To conclude, I must state the obvious: starting a magazine is not an easy feat, not least because we live in a time that craves fast entertainment and spectacle, and sometimes only seems to have space for activities that are commercially viable. I am therefore even more thankful to all those who have been supportive of the idea, motivating me in moments when I lost confidence and offering valuable new insights and advice. In these last several months, during which the launch of this first issue had to be postponed, much has changed in the world as the coronavirus has exposed the extreme inequality at the foundation of our societies and has led us into a global outcry for social justice. And although we must resist the urge to frame our current reality as something entirely new, inadvertently denying the long history of resistance that precedes it, I do sincerely hope that the time has come for some long overdue structural changes. Perhaps then, as we have entered a time of reflection on how things are done and could be done differently, Errant can find its own little space to grow.

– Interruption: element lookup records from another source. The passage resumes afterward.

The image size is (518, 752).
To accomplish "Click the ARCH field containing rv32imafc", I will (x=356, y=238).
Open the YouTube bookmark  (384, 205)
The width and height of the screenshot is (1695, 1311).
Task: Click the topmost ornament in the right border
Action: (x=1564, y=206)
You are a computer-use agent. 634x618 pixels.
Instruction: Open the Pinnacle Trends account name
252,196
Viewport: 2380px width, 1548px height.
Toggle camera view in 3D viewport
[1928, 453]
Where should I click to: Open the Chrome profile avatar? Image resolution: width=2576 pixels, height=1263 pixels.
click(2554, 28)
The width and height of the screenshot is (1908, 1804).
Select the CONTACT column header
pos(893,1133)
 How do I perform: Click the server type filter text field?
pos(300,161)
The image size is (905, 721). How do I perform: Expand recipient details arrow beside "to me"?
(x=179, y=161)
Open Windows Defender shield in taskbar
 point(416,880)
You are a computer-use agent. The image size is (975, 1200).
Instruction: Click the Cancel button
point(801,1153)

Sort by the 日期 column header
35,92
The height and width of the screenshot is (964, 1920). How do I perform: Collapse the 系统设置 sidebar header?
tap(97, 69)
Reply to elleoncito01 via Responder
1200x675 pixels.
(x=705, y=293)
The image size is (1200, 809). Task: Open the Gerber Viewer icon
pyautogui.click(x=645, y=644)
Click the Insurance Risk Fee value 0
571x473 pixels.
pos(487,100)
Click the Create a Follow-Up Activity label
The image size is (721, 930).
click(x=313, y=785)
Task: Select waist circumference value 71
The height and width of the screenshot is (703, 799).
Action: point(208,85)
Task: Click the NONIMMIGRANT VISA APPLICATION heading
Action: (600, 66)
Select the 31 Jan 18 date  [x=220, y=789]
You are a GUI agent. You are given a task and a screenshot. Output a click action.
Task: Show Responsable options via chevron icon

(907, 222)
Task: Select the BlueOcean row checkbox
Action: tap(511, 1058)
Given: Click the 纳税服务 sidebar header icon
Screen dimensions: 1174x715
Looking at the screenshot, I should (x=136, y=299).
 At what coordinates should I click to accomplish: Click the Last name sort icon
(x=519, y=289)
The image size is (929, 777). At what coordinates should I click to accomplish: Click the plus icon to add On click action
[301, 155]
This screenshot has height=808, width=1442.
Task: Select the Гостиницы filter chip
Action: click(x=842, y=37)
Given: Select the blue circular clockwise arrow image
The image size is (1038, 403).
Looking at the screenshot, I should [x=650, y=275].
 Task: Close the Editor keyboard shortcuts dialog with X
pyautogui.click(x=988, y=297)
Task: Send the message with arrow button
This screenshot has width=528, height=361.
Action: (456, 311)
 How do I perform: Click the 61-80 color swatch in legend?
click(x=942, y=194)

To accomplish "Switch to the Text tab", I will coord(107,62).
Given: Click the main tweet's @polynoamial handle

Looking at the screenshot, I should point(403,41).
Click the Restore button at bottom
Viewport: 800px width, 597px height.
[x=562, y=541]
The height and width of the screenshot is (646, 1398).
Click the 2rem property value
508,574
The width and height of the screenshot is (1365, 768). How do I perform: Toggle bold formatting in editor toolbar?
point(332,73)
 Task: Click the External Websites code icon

[1] Eloff, Aragorn. ‘Wandering the shoreline with Édouard Glissant’ New Frame. 7 May 2019. <>.

[2] Haraway, Donna. ‘Situated Knowledges: The Science Question in Feminism and the Privilege of Partial Perspective’ Feminist Studies, Vol. 14, no 13 (Autumn, 1988): p. 590.

[3] Glissant, Édouard. Poetics of Relation. Transl. Betsy Wing. Ann Arbor: The University of Michigan Press, 2010: p. 11. 

[4] Ibid.: p. 20.

[5] Fabian, Johannes. Time & the Other. How Anthropology Makes Its Object. New York: Columbia University Press, 2006: p. xxxvii.